Fue la tarde del cinco de enero, a última hora, cuando tuvieron que tomar una decisión. Guiados en su experta búsqueda únicamente por los títulos, lo más interesante que habían encontrado era un tomo, en gris plomo, que se titulaba: “Las hormigas, ésas desconocidas”. Y casi estaban dispuestos a comprarlo, recontando las monedas que entre los dos habían reunido y como última posibilidad desesperada, cuando lo vieron.
Menos mal que la suerte, si bien a última hora, les había sonreído. Tenía una portada preciosa, con una cabeza de tigre emergiendo entre la fronda de la jungla, y qué colores, y qué titulo: “El tigre de Malasia”. Y, por dentro, todo escritura. Por fin habían dado con algo tan científico como atrayente.
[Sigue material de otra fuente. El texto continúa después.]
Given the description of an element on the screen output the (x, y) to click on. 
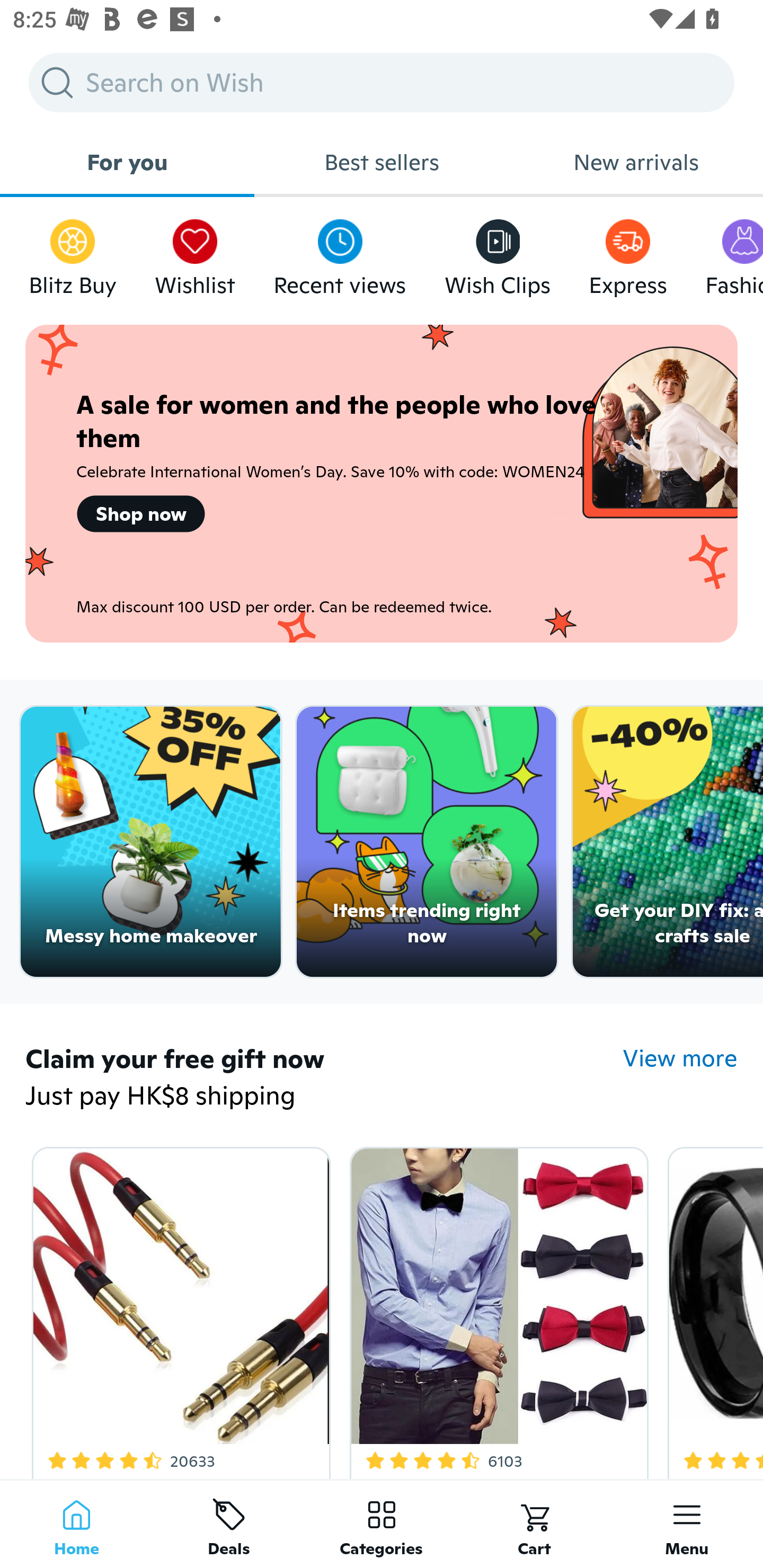
Search on Wish (381, 82)
For you (127, 161)
Best sellers (381, 161)
New arrivals (635, 161)
Blitz Buy (72, 252)
Wishlist (194, 252)
Recent views (339, 252)
Wish Clips (497, 252)
Express (627, 252)
Fashion (734, 252)
Messy home makeover (150, 841)
Items trending right now (426, 841)
Get your DIY fix: arts & crafts sale (668, 841)
Claim your free gift now
Just pay HK$8 shipping (323, 1078)
View more (679, 1058)
4.3 Star Rating 20633 Free (177, 1308)
4.4 Star Rating 6103 Free (495, 1308)
Home (76, 1523)
Deals (228, 1523)
Categories (381, 1523)
Cart (533, 1523)
Menu (686, 1523)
Había valido la pena.
¡Qué contenta se puso al día siguiente! Y qué besos les dio. Claro, no era para menos. ¡Cómo no iba a apreciar aquel libro una bióloga! ¡Hombre, por Dios!
Aquel verano, animado por el éxito del libro, decidió, ya en solitario, hacerle un regalo más personal y único, a la par que de extrema utilidad científica. Y no fue fácil. Tuvo que escaparse, sin permiso, a la huerta de La Limpia. Pero, sin éxito en la huerta, hubo de buscar en lugares más apartados y agrestes: las graveras, las lindes del río y las cuestas que suben a las alcarrias.
Tras aquel esfuerzo, qué emocionado, qué eufórico se encaminó con su regalo a casa de su tía. En el camino flotaba, calle Mayor abajo, sintiéndose un colaborador de las ciencias biológicas desde  la oscuridad de su provincia.
Llegó justo después de comer. Su tío, su tía, su primo y sus tres primas estaban aún sentados a la mesa. Él abrió su bolsa con la faz brillante como un explorador recién llegado de la Amazonía. Pero, incomprensiblemente, cuando sacó el frasco con aquella hermosa víbora viva, todos perdieron la calma y había que haber visto cómo se pusieron. Casi le echaron. Menos mal que su prima, la bióloga, que, claro, era la única científica de la familia, tomó el frasco y, asiéndole de un brazo, escapó con él a la cocina. Allí, con la serenidad propia de una mujer de ciencia, le prometió que aquel hallazgo sería objeto de su estudio personal en la universidad. Lo dicho, la única científica.
Tenía pensado regalarle en breve un alacrán pero, después de aquel conflicto familiar, decidió dejarlo. Tal vez, empezó a entender entonces las trabas que a la ciencia se le ponen en España y la incomprensión que, ya desde el seno familiar, se le vaticina no sólo al científico, sino también a sus adláteres. País ingrato.

4 comentarios:

Lohengrin dijo...

Que ocurrencia! Mira que llevar una víbora viva a la hora de los postres...A quién se le ocurre

Soros dijo...

Ya sabes lo en serio que se toman las cosas los chavales.
Besos, Lohen.

Paz Zeltia dijo...

Es que pasar de "Sandokan" el tigre de Malasia a la viborita vivita... (por cierto, que educación tan aventurera que el niño sepa atrapar víboras sin riesgo de ser mordido! -si es que en provincias faltarán unas cosas, pero sobran otras, ya se sabe)

Soros dijo...

El chico tenía fe en lo importante que era la carrera de su prima y buscó un regalo que le fuera de utilidad, algo acorde con la imagen que, de un biólogo, él tenía en su cabeza. Para la gente de entonces atrapar bichos era sólo cosa de constancia y, claro, de poner interés. Seguro que la prima pocas veces recibiría en la vida un regalo tan vivo.